Le Conseil constitutionnel répond ensuite longuement au grief soutenu notamment par la France Insoumise en vertu duquel le « gel » des listes électorales porterait atteinte au principe de sincérité du scrutin, mais aussi du droit de suffrage, ainsi que de l’article L. 2 du code électoral et des stipulations de l’article 3 du premier protocole additionnel à la Convention de sauvegarde des droits de l’homme et des libertés fondamentales. Cependant le Conseil constitutionnel juge logiquement que les dispositions adoptées en application de l’article 12 prévalent et que ce gel des listes électorales est rendu nécessaire par les conditions matérielles d’organisation des électeurs eu égard aux délais, d’autant que des exceptions sont prévues pour les recours en justice et pour les Français ayant passé l’âge de 18 ans ou acquis la nationalité française, jusqu’au 10ème jour avant le scrutin.

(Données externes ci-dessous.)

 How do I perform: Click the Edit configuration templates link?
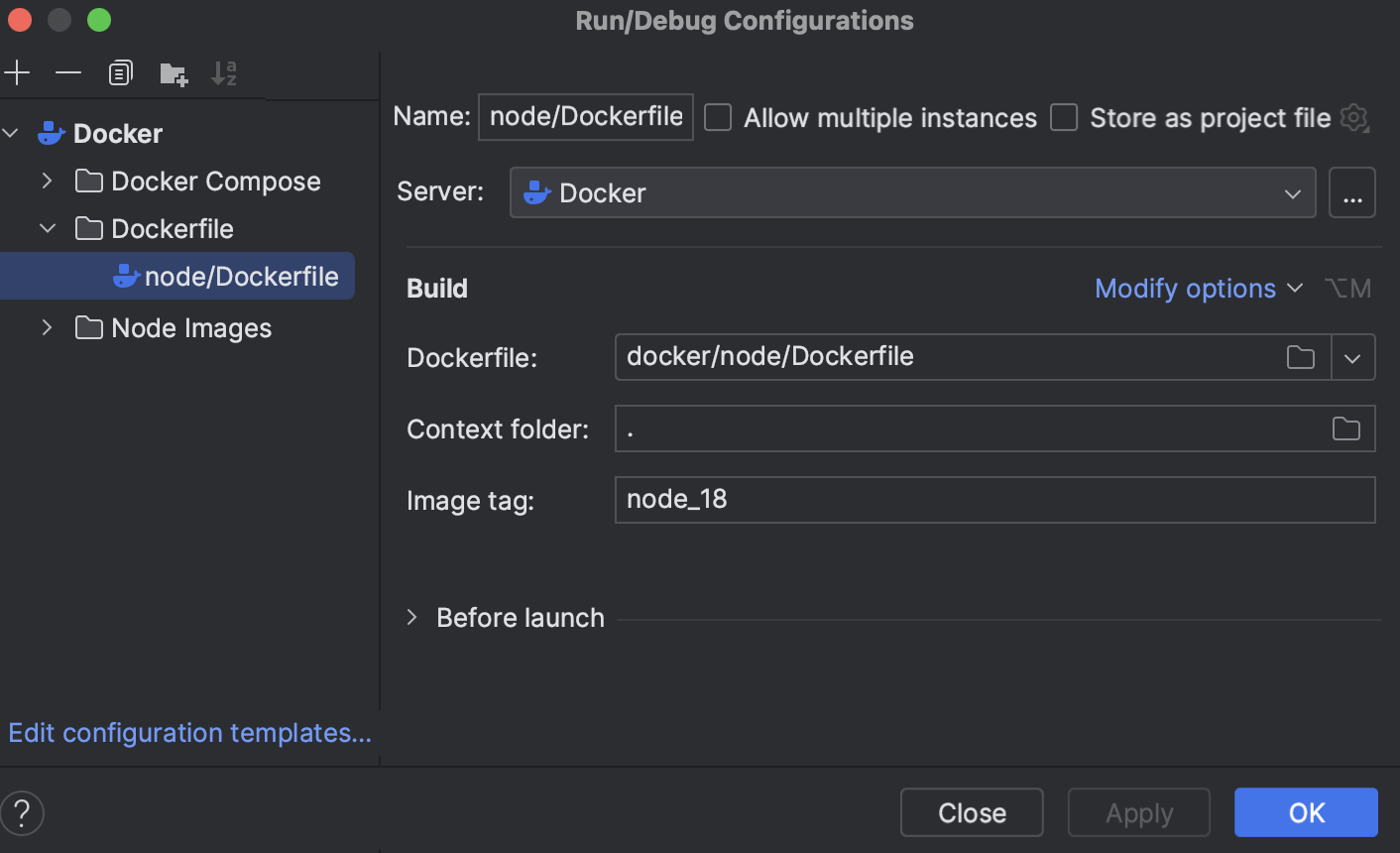tap(189, 733)
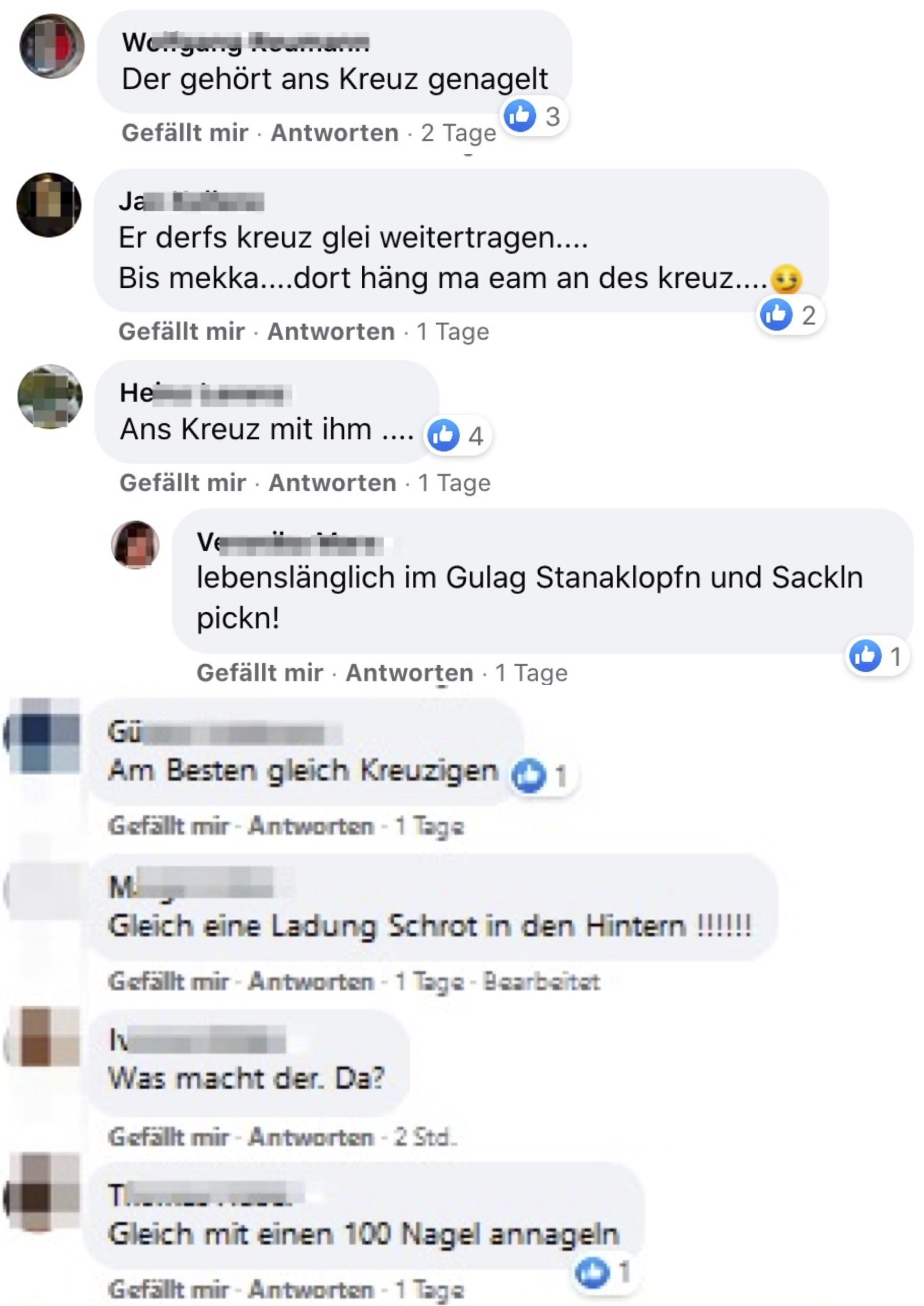Viewport: 924px width, 1306px height.
Task: Click 'Antworten' under 'Ans Kreuz mit ihm'
Action: (x=332, y=483)
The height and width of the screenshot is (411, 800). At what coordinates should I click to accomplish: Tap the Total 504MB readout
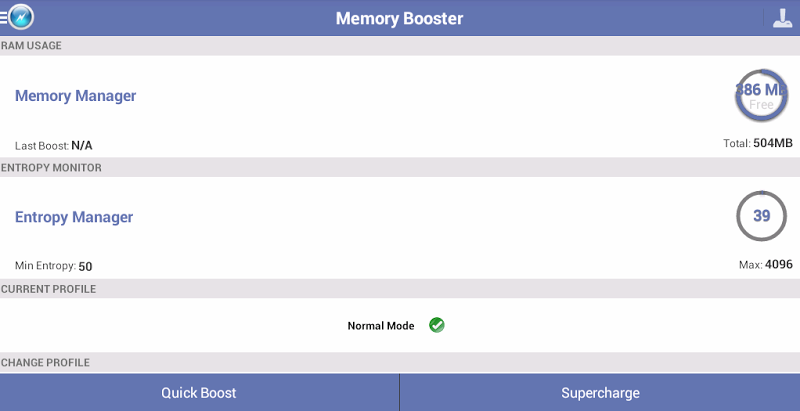tap(757, 144)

Certains requérants soutenaient que les délais prévus par l’article 7 du décret du 9 juin 2024 seraient insuffisants pour permettre aux candidats et aux partis et groupements politiques de demander à bénéficier des aides financières prévues par les articles 8 et 9 de la loi du 11 mars 1988, mais le Conseil constitutionnel rejette cet argument eu égard à la simplicité administrative par laquelle la demande peut être faite.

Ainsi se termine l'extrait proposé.